Village in Uttar Pradesh, India

Gonchh is a village in Kotla block of Firozabad district, Uttar Pradesh. As of 2011, it has a population of 4,273, in 701 households.

== Demographics ==
As of 2011, Gonchh had a population of 4,273, in 701 households. This population was 53.1% male (2,270) and 46.9% female (2,003). The 0-6 age group numbered 730 (404 male and 326 female), making up 17.1% of the total population. 1,059 residents were members of Scheduled Castes, or 24.8% of the total.

The 1981 census recorded Gonchh as having a population of 2,287 people (1,249 male and 1,038 female), in 388 households and 367 physical houses.

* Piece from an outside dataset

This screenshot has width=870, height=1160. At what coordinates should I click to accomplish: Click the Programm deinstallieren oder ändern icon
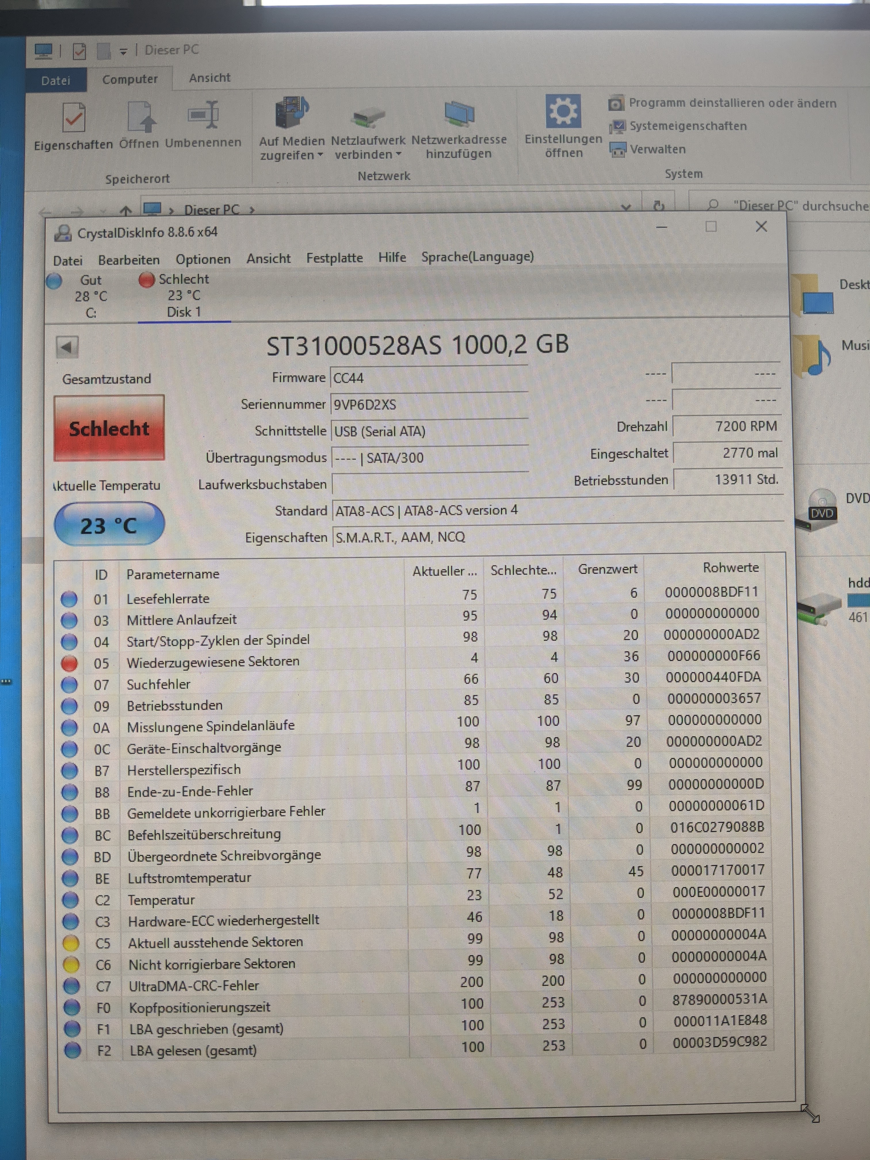616,103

The 1961 census recorded Gonchh as comprising 3 hamlets, with a total population of 1,382 people (739 male and 643 female), in 268 households and 160 physical houses. The area of the village was given as 1,637 acres and it had a post office and medical practitioner at that point.

== Infrastructure ==
As of 2011, Gonchh had 2 primary schools; it did not have any healthcare facilities. Drinking water was provided by tap, hand pump, and tube well/borehole; there were no public toilets. The village had a sub post office but no public library; there was at least some access to electricity for residential and agricultural (but not commercial) purposes. Streets were made of both kachcha and pakka materials.